5 Comments

Summary:

Google has long been pushing for more offline and even native-like apps for Chrome OS and the Chrome browser. Now it’s taking the next step: Highlighting these Packaged Apps in the Chrome Web Store.

Chrome OS apps

Moving forward with plans for mature offline web apps, Google announced Wednesday that it is previewing Packaged Apps in the Chrome Web Store. At this time only folks using the developer channel of Chrome OS or the Chrome browser for Windows can see the apps directly by searching the Chrome Web Store, which are broken out into their own “Apps” category.

Packaged Apps description

Although Google is just getting started with these, the concept adds a much wider range of capability for web apps written in HTML, CSS and JavaScript. Currently, most of these web apps are Chrome extensions, which are comprised of just enough code to run in a browser with an online connection.

Packaged Apps, however, look and behave like a traditional application because unlike extensions, they contain all of the code needed to run.
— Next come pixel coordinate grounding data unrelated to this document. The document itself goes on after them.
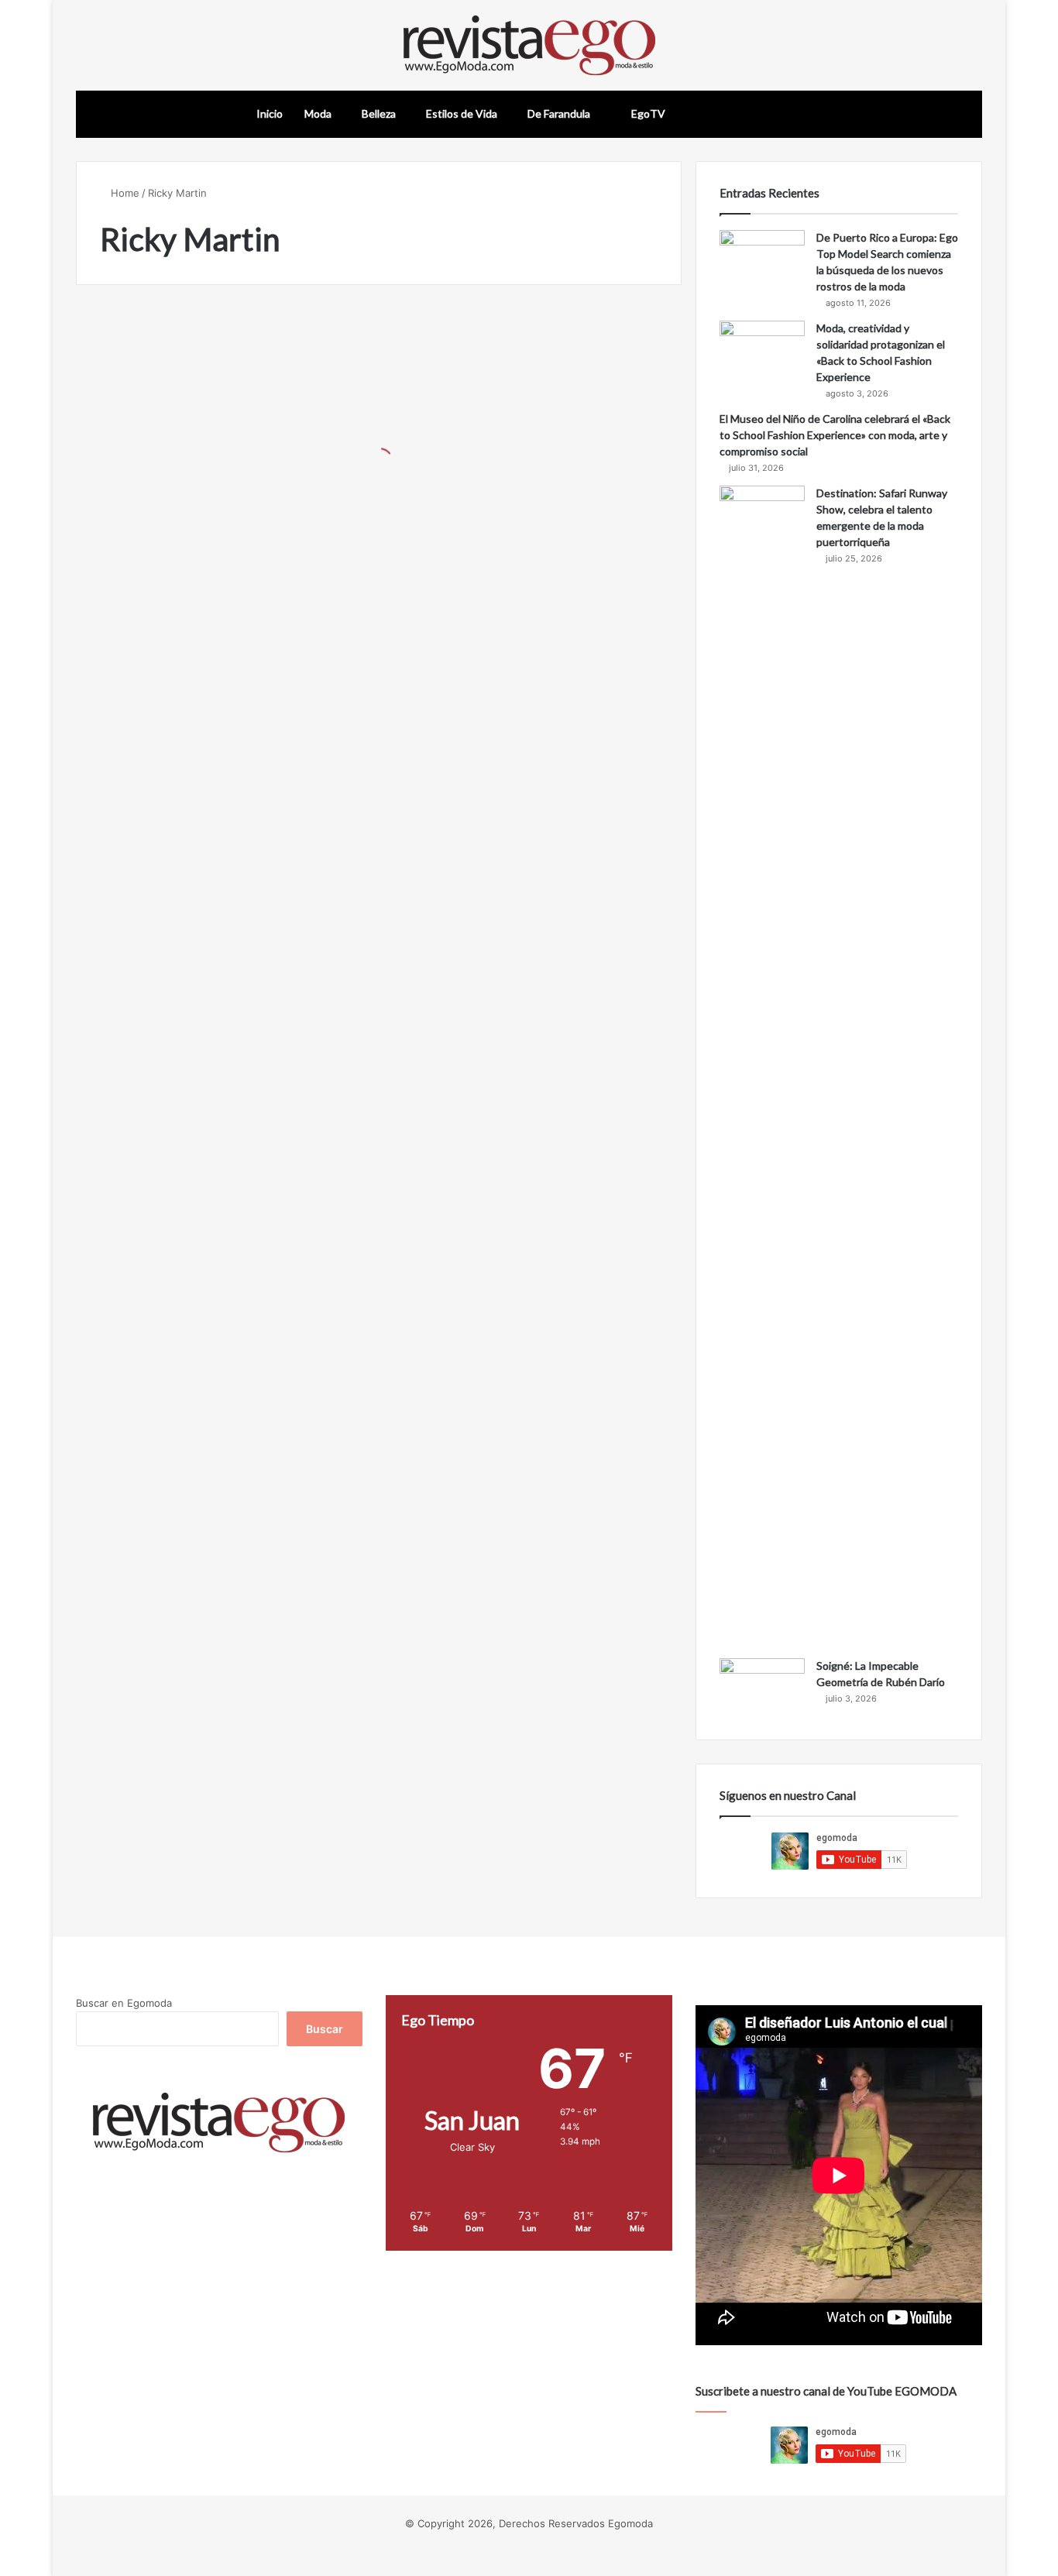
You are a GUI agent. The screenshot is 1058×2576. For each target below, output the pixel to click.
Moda (317, 113)
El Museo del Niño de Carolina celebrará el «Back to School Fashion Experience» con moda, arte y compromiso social (835, 435)
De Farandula (558, 113)
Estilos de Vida (461, 113)
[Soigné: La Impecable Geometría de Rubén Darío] (762, 1687)
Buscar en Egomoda (124, 2003)
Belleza (379, 113)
That means some, if not all, functionality works offline. Note that these are also different apps from what Google calls Native Client, or NaCl, apps: Those are truly native apps written in standard programming languages with HTML wrapped around them.

I’m not currently using the developer channel of Chrome OS on my Pixel, so I haven’t tested any of the previewed Packaged Apps yet. But I plan to soon. I’ve been playing SparkChess, an HD 3D chess game that has computer opponents. Instead of playing solely online, the SparkChess packaged app fully supports offline use. The obvious upside is that my Chromebook Pixel isn’t “just a browser” any more.

SparkChess web app

For now, the Packaged App preview is really intended for developers to test out their app’s installation process and such; that’s why only users on the Chrome dev channel can see them. Google hasn’t yet given a timetable for widespread Packaged App support on the stable channels, so perhaps we’ll hear more details in two weeks; we’ll be reporting live from the Google I/O Developer event in San Francisco.

Also: stay tuned to our weekly GigaOM Chrome Show podcast as we’re looking to dive deeper into the Packaged Apps v. Native Client apps comparison in an upcoming episode.

You’re subscribed! If you like, you can update your settings

  1. Olivia Slater Thursday, May 2, 2013

    it is first browser than i open for play offline games.

  2. rai93siqueira Thursday, May 2, 2013

    Great :)

  3. This is really interesting. I’m curious to see where this goes. How does your Pixel compare to a PC, Mac, or Linux machine? Do you feel like it is an adequate replacement?

    1. For the tasks that I do on it, yes, the Pixel is an adequate replacement for me. I do still have an iMac that I use from time to time (not often) and if I need a third-party app, I have Ubuntu running on the Pixel in a pinch.

  4. Yet, despite all the performance gains in html5 apps, I would still need a native backend stored locally for some purposes. I’m currently working on a client similar to zimbra desktop, a native backend with a web frontend, both packaged on the same machine. I find it necessary for heavy lifting that would grind down the machine to a halt if it ran on javascript only. I’m talking about managing 10+ GB of database while dealing with multiple processes and providing a very fluid and responsive frontend. All that, and not impacting the machine too hards so it can perform other tasks.

    I don’t see this with HTML5. No way. Java can handle this as it would compile and run in the background, and .net/mono would be ok as well, but not as fast. There is nothing short of Assembly that can beat C/C++ in time critical apps.